The U.S. standards programme continued to be politically controversial, but was expanded by the 1992 Energy Policy Act. The results are significant. The average refrigerator sold in 1994 used about 653 kWh per year, down from about 1725 kWh per year in 1972. In 2001, the next iterations of the standards will lower this average to 475 kWh per year. The standards already adopted are expected to save 1.3 EJ* of primary energy in 2000, rising to 3.4 EJ in 2015 (Geller, 1997). An analysis shows that for every US$1 increase in the price of products due to the standards, consumers save an average of $3.20 during the life of the product (Goldstein, 1996).

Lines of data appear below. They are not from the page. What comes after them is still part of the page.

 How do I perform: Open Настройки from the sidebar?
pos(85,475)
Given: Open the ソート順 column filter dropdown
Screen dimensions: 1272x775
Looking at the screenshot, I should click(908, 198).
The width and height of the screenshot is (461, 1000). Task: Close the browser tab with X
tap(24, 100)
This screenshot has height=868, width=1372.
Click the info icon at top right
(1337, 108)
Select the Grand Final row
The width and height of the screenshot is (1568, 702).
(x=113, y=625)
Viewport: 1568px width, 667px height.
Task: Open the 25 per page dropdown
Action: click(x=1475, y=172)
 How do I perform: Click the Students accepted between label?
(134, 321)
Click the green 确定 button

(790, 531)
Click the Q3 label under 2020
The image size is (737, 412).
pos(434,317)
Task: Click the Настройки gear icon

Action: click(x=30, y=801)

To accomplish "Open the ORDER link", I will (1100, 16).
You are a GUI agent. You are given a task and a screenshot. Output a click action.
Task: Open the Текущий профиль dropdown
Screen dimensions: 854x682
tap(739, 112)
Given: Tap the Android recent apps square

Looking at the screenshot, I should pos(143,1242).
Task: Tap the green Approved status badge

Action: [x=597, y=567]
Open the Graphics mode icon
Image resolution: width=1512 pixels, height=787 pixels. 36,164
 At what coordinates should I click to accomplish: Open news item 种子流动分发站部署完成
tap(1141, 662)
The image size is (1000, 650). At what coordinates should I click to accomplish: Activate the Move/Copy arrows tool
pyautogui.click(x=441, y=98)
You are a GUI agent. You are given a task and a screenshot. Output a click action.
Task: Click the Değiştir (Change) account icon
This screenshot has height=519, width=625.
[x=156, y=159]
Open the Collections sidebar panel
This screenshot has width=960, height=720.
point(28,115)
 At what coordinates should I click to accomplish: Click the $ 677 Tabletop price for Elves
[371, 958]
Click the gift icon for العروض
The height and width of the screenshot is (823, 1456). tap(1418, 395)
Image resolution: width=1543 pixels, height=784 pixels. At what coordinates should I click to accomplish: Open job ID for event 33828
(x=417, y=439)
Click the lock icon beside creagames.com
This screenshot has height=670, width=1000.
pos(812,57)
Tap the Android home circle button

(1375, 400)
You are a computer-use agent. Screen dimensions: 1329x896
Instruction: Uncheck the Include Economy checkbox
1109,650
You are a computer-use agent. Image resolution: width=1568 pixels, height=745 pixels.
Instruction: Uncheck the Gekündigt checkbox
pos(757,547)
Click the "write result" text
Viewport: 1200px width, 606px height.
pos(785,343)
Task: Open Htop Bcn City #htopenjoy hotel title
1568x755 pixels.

*1 EJ (Exa Joule) = 1018 joules
The same factors that led to national energy standards are creating pressure for international standards, i.e. the public interest in increased efficiency and decreased emissions of pollutants, the market failure when low initial cost dominates the selection of products with long lifetimes, and the benefits of harmonised standards throughout the growing international market. The standards programmes in developed countries cannot be simply extended to other countries. The standards need to be modified to reflect the energy uses and preferences of a country. New infrastructure investments may be needed, including new laboratory testing and certification facilities. Domestic industries may need support to upgrade their products to meet the international standards. However, the potential benefits are large. A harmonised international approach to standards would widen the market for energy-saving products, lower the cost of such products, increase their market penetration, and encourage manufacturers to produce only the more efficient units (CADDET, 1997).